As we cannot merge PRs with any failures, it makes sense to stop all checks on the first failure. - ❓ this statement is outdated as well

Felixoid · 2023-08-11T16:24:47Z

Here's my opinions regarding the action points from the previous comment:

1-3, 6 are pretty good ideas and should be implemented in the PRInfo and used in scripts.
4 is rather an administrative action and will just be worked around, so I don't see a point.
5 won't affect costs as it was reviewed a year ago. Our computing costs are pretty well optimized. The main goal is to reduce running and rerunning.
7 looks promising if it will allow us to reduce testing runs.
8 looks good from the idea perspective.
9 looks very controversial. Rather it's good to look at Reorder the PR jobs' tree to fail early and not launch heavy/long tests action point at the top.

alexey-milovidov · 2023-08-13T03:14:50Z

If a check has failed in the previous commits, run it and its dependencies first, and stop the runs if it has failed again.

Felixoid · 2023-08-14T08:36:38Z

If a check has failed in the previous commits, run it and its dependencies first, and stop the runs if it has failed again.

I assume you speak about workflows' jobs. If so, we have zero control over the queue. Nothing we can do here while we use GH actions. And the tree is a static dict described in .githug/workflows/*.yaml files.

alexey-milovidov · 2023-08-14T19:12:40Z

Good point to get rid of GitHub Actions.

alexey-milovidov · 2023-08-22T20:51:54Z

This is an example of why GitHub Actions is inefficient: #53697

Felixoid · 2023-08-22T21:53:54Z

I agree that they are terrible.. but what exactly is the issue there?

alexey-milovidov · 2023-08-22T22:14:44Z

This PR only modified a functional test - we can limit the number of tasks to applying this functional test only on the latest build from the master.

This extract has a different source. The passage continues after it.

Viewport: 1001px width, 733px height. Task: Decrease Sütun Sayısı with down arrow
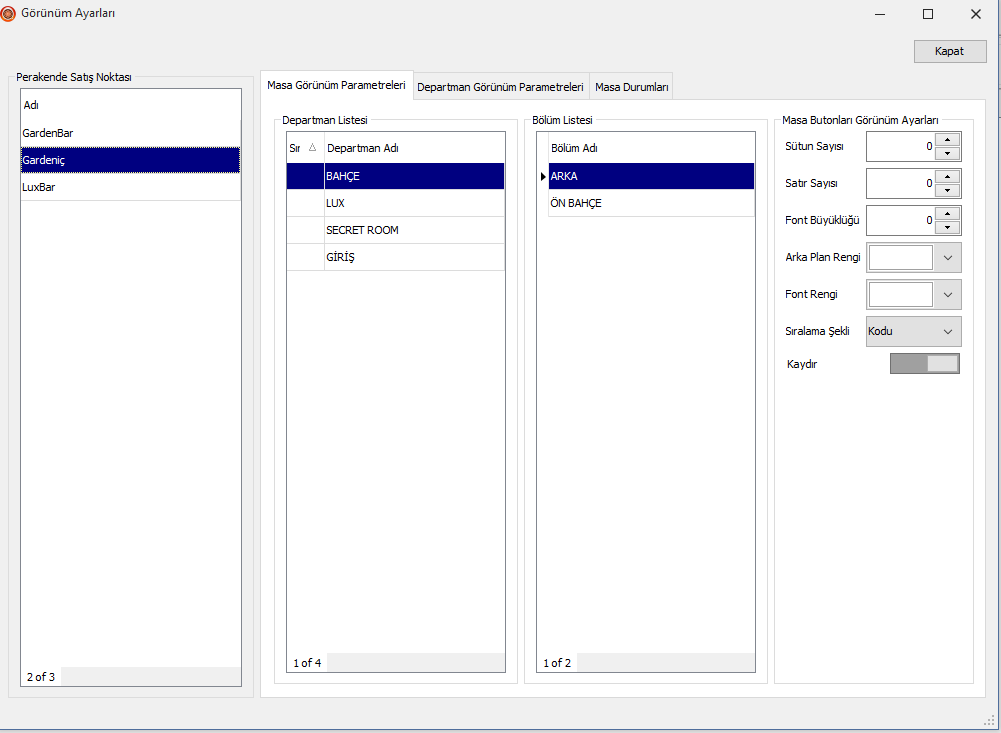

Felixoid · 2023-08-22T22:25:13Z

We can not skip the launch completely, that's right. But we can use the code to skip all the builds and all kind of other tests. It will be just done at the init state

It's described in the tasks already.

alexey-milovidov · 2023-08-31T00:13:58Z

To lower the cost of builds, we should use Graviton machines for every build type (both x86_64 and arm), because we are always cross-compiling. The only remaining part is grpc-compiler, CC @rschu1ze

alexey-milovidov · 2023-09-02T16:22:32Z

Obtain test results for interrupted runs from the CI database, and if there are any failures - generate a report, and don't run the check again. If there are no failures, run only the remaining tests on text try.

Felixoid · 2023-09-04T09:23:58Z

Obtain test results for interrupted runs from the CI database, and if there are any failures - generate a report, and don't run the check again. If there are no failures, run only the remaining tests on text try.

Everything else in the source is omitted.